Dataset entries
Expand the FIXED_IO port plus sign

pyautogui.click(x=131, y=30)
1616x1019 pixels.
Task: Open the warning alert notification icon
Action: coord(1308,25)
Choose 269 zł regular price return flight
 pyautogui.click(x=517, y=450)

...

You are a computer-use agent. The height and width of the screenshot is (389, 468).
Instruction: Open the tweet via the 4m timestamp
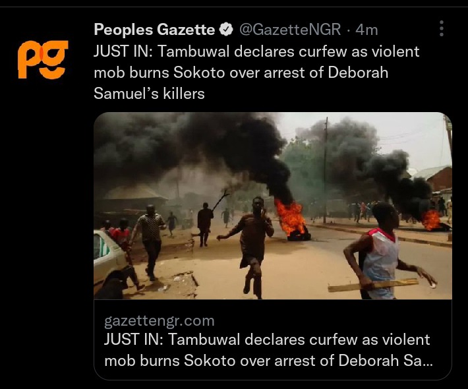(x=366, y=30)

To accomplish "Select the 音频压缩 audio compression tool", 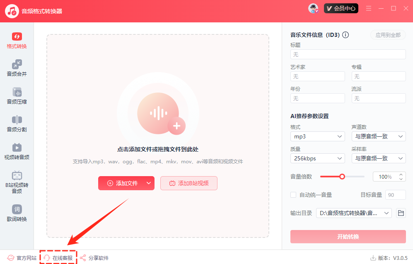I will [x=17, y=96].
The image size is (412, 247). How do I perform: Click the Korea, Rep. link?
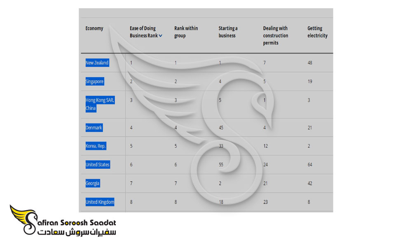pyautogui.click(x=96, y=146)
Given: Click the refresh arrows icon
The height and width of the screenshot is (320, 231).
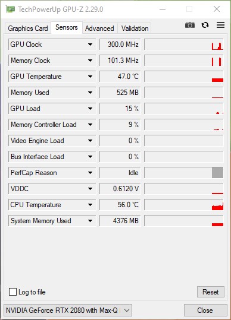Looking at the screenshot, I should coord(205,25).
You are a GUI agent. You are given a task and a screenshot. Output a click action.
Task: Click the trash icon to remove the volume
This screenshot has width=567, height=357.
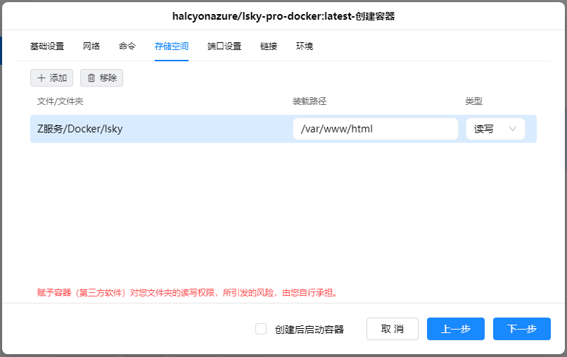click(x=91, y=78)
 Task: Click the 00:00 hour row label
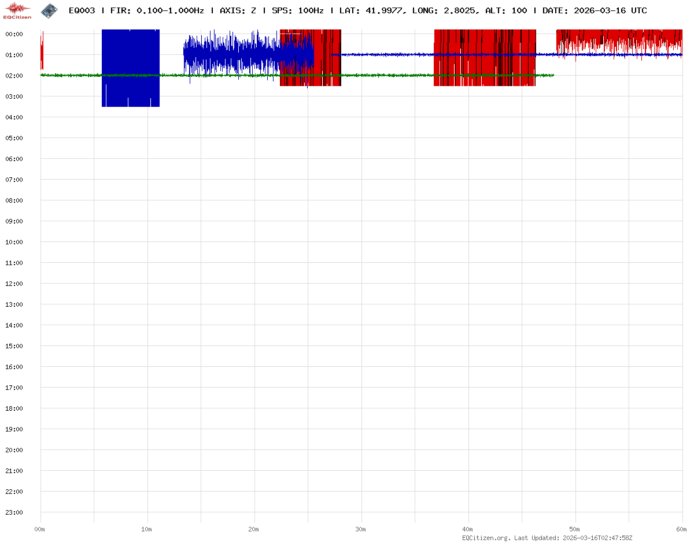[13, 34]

==

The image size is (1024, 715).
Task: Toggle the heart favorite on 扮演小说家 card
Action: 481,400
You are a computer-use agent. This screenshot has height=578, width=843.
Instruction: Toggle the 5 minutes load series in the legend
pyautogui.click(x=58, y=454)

**What to work on**
Show each line of the records above that contains the string "width". Case counts.

**The result**
You are a computer-use agent. The height and width of the screenshot is (389, 468).
The height and width of the screenshot is (320, 231).
This screenshot has width=567, height=357.
You are a computer-use agent. This screenshot has height=578, width=843.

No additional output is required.